Pandangannya pun tertarik. Setiap pasang mata menuju kepadanya. ”E... maksudmu ini?” Ia menunjukkan kotak yang dibawanya. ”Aku membawa jangkrik untuk percobaan. Aku ingin melihat, apa yang terjadi jika aku menaruh jangkrik ke dalam akuarium berisi ikan arwana. Ternyata, ikan itu memakannya. Hebat bukan?”
”E... ya, hebat. Percobaan yang luar biasa. Sangat jenius. Pergilah.” Pandangannya menajam kembali, tertuju padaku. ”Kau takkan bisa apa-apa tanpa uangmu, Son. Tapi, aku bisa melakukan sesuatu dengan kejeniusanku. Aku bisa meretas nomer rekeningmu dan menyedot semua uang elektronikmu.”
”Aku bisa menyedotnya kembali. Aku masih punya banyak cara.”
”Bagaimana kau akan membayar seorang hacker jika uangmu saja sudah tidak ada?” Ia pun berpaling, kemudian melangkah menjauh.
Sudahlah. ”Ayo, aku traktir kalian semua!” seruku pada mereka yang masih berkerumun.
”Ye...” Sorak kegirangan selalu ramai ketika aku mengucapkannya.
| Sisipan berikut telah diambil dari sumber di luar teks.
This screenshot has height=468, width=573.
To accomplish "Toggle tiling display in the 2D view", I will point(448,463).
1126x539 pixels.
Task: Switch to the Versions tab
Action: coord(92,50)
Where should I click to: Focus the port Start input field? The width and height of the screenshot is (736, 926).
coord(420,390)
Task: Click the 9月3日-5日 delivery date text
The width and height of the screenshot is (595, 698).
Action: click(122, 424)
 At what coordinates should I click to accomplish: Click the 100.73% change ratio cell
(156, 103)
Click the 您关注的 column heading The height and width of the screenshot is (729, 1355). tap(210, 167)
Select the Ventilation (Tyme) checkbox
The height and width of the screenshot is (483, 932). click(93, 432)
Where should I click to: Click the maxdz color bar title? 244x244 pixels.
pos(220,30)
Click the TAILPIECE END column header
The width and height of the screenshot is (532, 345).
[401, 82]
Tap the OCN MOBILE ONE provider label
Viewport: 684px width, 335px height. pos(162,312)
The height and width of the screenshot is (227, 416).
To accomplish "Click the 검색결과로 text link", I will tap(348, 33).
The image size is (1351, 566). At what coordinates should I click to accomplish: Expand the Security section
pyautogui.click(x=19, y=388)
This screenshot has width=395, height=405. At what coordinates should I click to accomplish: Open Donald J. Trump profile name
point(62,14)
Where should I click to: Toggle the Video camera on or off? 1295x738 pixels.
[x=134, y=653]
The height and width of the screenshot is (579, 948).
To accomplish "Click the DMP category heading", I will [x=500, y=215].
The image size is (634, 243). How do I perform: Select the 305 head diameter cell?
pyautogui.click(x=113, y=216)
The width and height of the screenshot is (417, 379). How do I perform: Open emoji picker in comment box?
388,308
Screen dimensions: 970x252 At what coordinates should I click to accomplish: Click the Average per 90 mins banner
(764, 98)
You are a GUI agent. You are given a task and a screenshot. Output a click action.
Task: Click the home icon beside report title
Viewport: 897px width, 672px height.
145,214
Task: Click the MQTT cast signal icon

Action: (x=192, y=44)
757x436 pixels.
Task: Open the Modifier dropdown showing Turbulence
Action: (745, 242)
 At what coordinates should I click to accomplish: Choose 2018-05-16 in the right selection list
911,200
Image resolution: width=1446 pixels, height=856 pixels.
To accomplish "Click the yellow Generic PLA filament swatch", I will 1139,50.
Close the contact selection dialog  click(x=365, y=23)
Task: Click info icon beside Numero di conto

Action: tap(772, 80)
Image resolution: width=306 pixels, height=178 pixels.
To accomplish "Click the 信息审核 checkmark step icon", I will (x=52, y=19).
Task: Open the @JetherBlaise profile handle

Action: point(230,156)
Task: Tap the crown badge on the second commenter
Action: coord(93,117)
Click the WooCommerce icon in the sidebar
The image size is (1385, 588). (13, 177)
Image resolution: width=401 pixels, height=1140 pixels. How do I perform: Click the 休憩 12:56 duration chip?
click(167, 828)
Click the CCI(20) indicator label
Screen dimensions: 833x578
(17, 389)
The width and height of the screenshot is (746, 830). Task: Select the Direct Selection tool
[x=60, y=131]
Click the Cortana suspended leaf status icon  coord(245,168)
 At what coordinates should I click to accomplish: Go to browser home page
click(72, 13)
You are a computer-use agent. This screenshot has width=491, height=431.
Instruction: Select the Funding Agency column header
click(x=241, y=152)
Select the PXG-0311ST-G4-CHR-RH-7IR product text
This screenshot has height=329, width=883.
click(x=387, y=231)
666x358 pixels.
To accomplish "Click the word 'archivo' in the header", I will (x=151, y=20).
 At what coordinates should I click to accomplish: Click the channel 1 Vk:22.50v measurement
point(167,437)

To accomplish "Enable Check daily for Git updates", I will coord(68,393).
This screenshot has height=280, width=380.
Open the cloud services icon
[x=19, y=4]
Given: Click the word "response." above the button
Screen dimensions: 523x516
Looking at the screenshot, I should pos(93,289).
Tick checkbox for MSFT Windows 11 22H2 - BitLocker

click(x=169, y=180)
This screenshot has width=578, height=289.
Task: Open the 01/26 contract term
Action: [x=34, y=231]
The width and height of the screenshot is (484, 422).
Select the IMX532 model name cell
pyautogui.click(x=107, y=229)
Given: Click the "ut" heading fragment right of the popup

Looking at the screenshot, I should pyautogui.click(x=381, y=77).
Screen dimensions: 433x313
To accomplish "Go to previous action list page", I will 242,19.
Begitulah kisah perdebatan singkat kami. Awal dari semua ini. Awal dari gertakan yang hingga aku bosan mendengarnya. Aku mulai berpikir dia tidak benar-benar bisa melakukannya. Yah, sudahlah. Tidak perlu memedulikannya.
Sekarang, biar kuceritakan mengenai salah satu gadis hits di kampus. Ia bernama Ravia. Ia kaya, elit, tapi belum mencapai levelku. Saat ini statusnya adalah salah satu dari dua belas gadis cantik yang kuputuskan. Tapi, dia memiliki peran penting dalam kisah ini. Yah, cukup penting.
”Kita putus.” kata pacar kesepuluhku lewat handphone.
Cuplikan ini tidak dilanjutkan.